**Records for processing:**
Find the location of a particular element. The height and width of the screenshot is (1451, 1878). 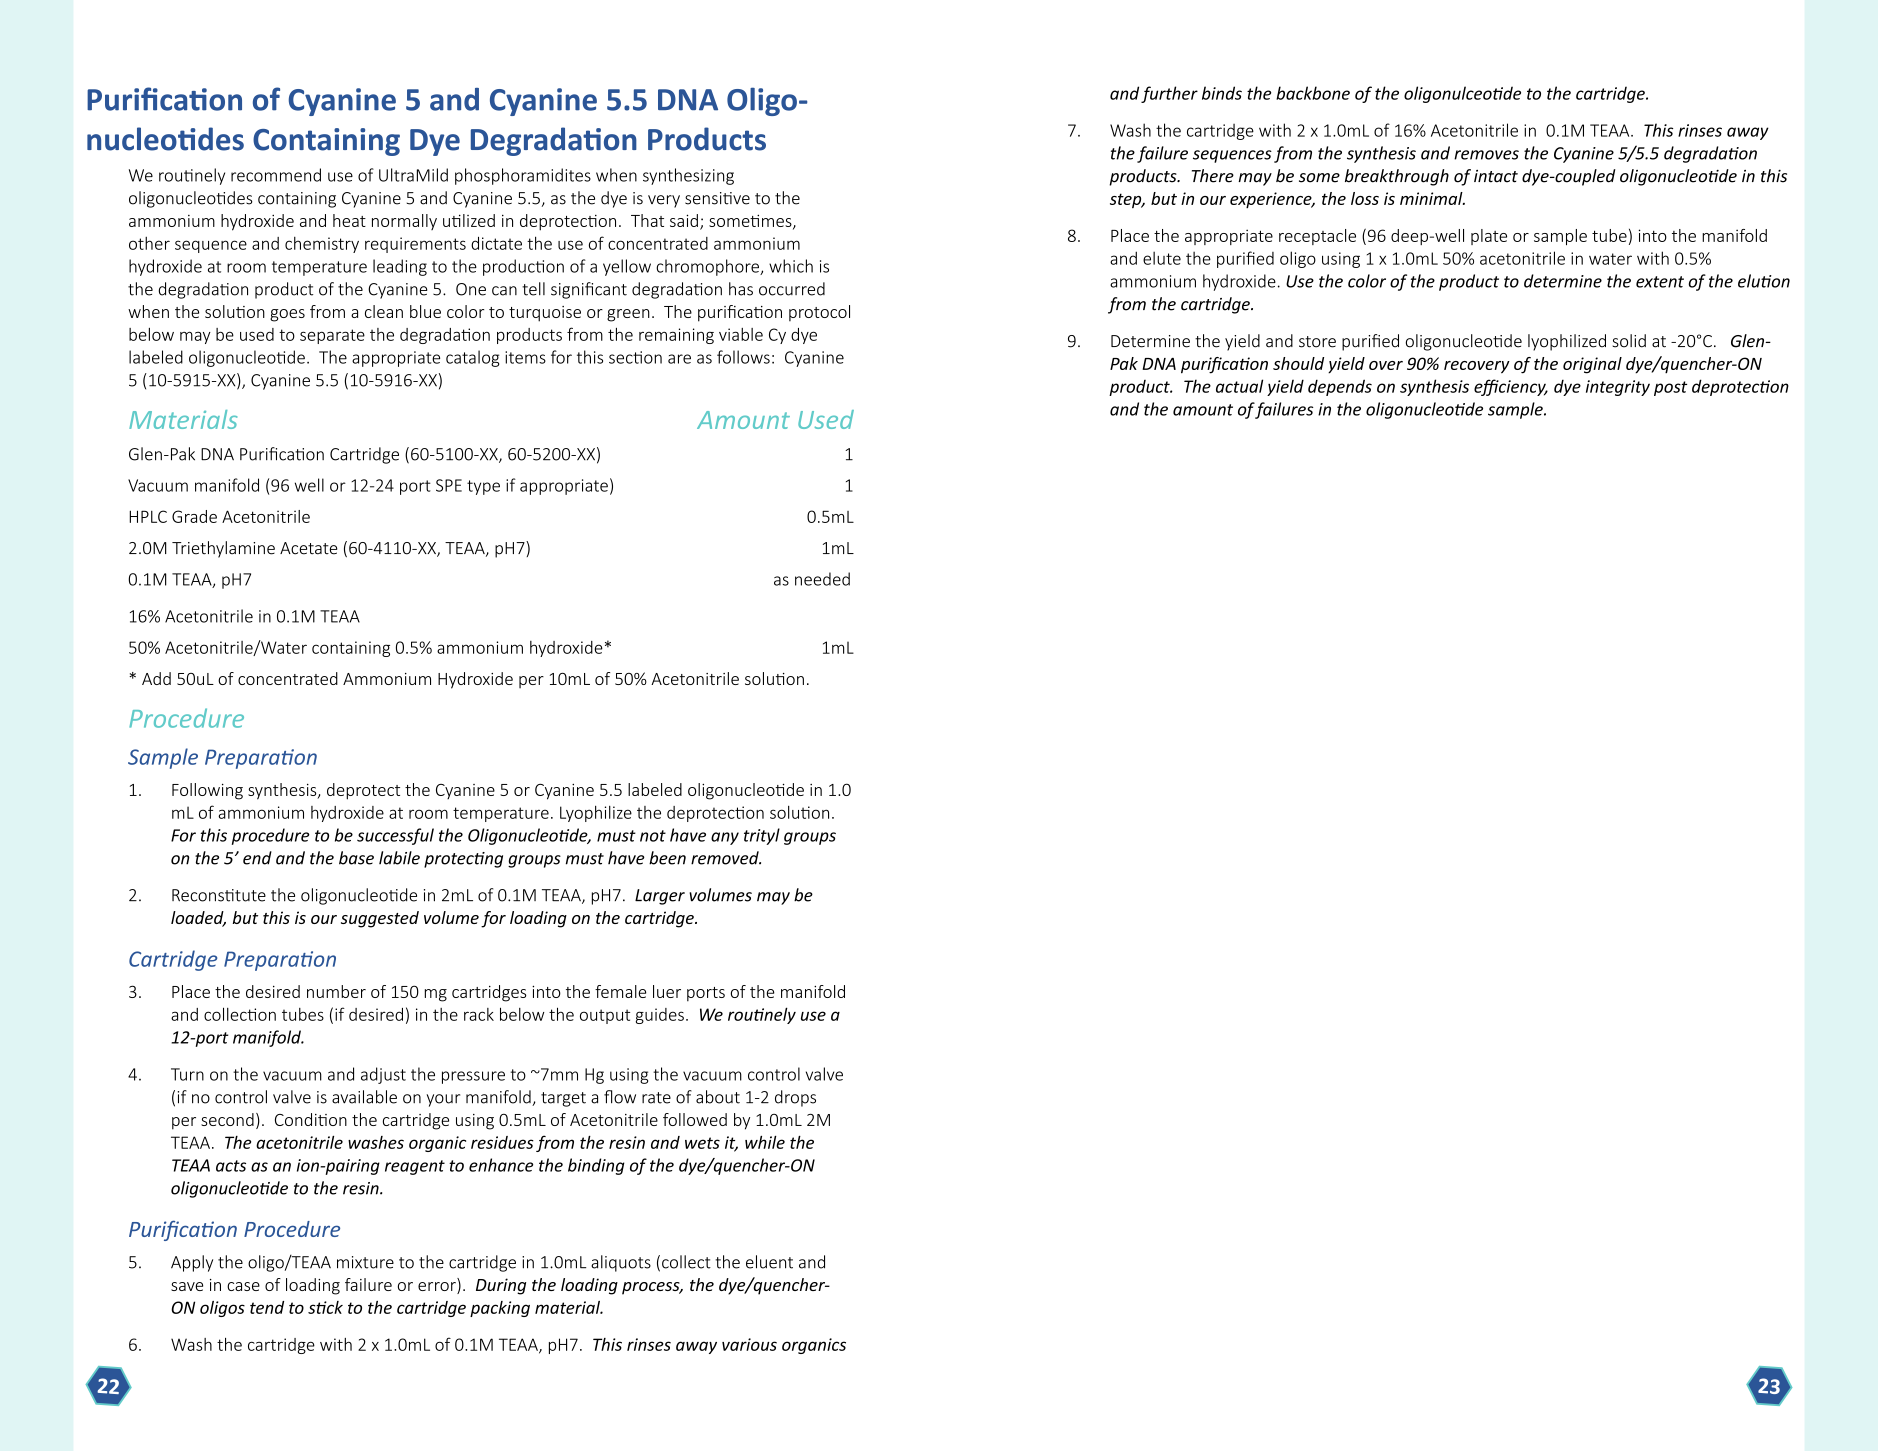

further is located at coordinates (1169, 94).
---
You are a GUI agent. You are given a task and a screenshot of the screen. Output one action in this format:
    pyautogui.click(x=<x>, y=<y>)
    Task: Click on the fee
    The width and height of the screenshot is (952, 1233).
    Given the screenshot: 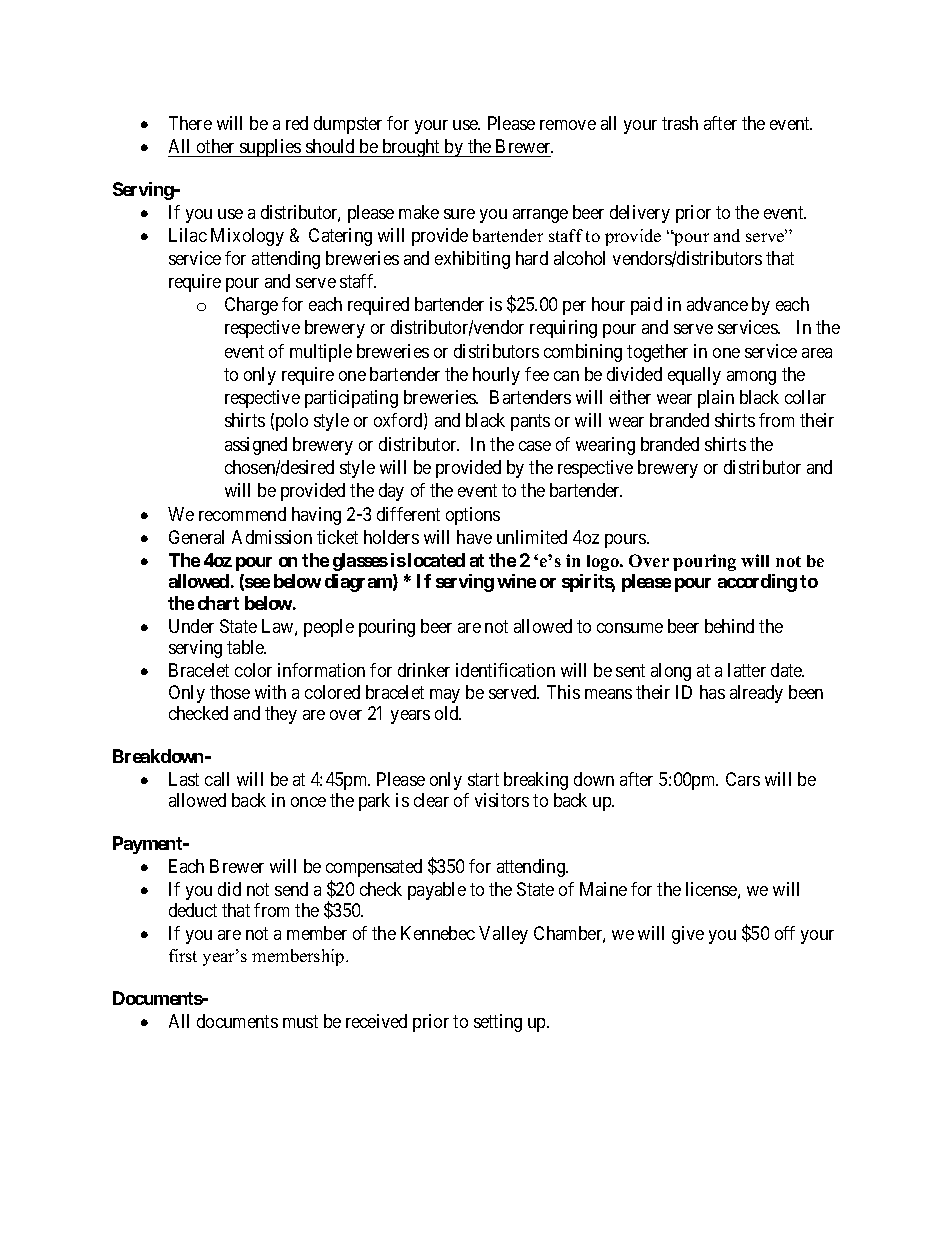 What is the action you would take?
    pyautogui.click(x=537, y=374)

**Work instructions:**
Swap "particular" for "specific" in the stretch from the line containing "Find the location" through the line containing "further is located at coordinates (1169, 94).", and give those lines back with nothing else changed. Can you leave the pictures out of your answer?

**Written solution:**
Find the location of a specific element. The height and width of the screenshot is (1451, 1878). 

further is located at coordinates (1169, 94).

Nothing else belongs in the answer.